BG Grand Renaissance Dam | Der äthiopische Premierminister Abiy Ahmed Ali mit dem ägyptischen Präsident Abdel-Fattah al-Sisi (2018) (Imago Images/Xinhua)

Haben Gesprächsbedarf: Äthiopiens Ministerpräsident Abiy Ahmed und Ägyptens Präsident Abdel-Fattah al-Sisi (2018)





Bei den jüngsten Gesprächen lag der Fokus auf den rechtlichen Aspekten und dem Status eines Abkommens. "Ägypten und Sudan wollen absichern, das eventuelle Streitigkeiten in dem geplanten Abkommen in internationalen Gerichtsverfahren entschieden werden - Äthiopien lehnt das ab", sagt Davison.

 

Kompromisse dringend gesucht

Ein weiterer Streitpunkt: Ägypten will für die Zukunft so viele Details wie möglich in dem Abkommen festlegen. "Äthiopien dagegen versucht, das Abkommen so dynamisch wie möglich halten und nichts zu unterschreiben, was das Land an den Ablass von Mindestmengen bindet. Angesichts des Klimawandels, der diese Berechnungen negativ beeinflussen könnte, will Äthiopien am Ende nicht noch Wasser schulden", sagt Davison.

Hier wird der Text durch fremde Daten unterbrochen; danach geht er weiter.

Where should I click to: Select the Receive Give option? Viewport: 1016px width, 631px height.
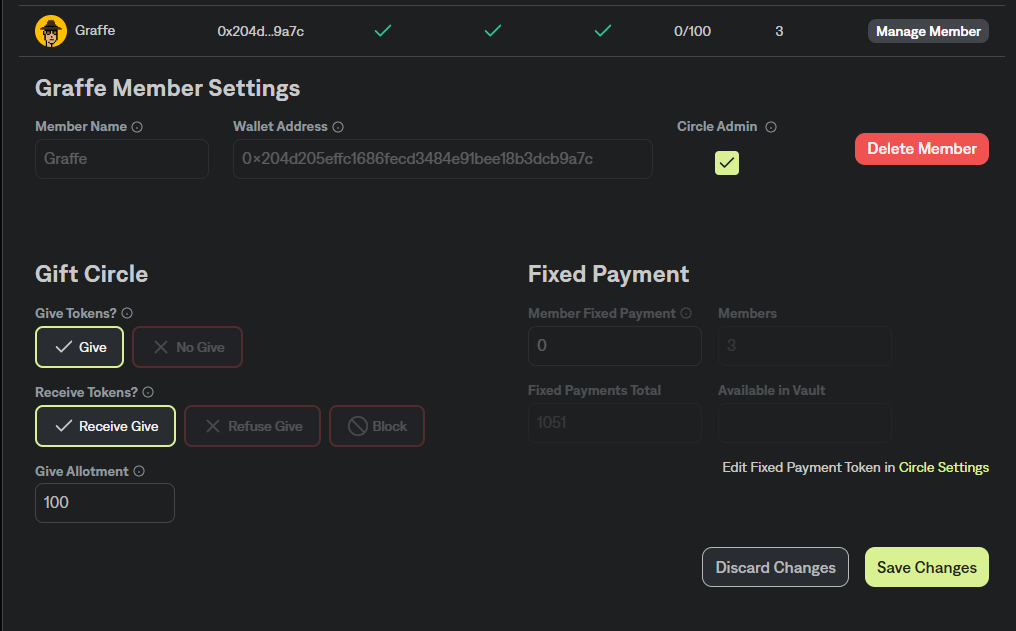(x=105, y=426)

Der Krisenforscher betont: "Sie müssen Kompromisse zulassen." Aber es fehle an Vertrauen zwischen den drei Parteien und sie beharrten auf eigenen Interessen. "Es ist noch nicht der Punkt in diesem Prozess erreicht, an dem sie über sich hinauswachsen, um eine gemeinsame Lösung zu finden."

 

 

Der Streit besorgt zunehmend auch Akteure außerhalb Afrikas: Die EU bot sich kürzlich als Vermittler an. Und die USA mahnten an, für die Menschen in Ostafrika sei es dringend geboten, dass Äthiopien sich fair zeigt. Es müsse zuerst einen Deal geben, bevor mit dem Stauen des Nilwassers begonnen wird.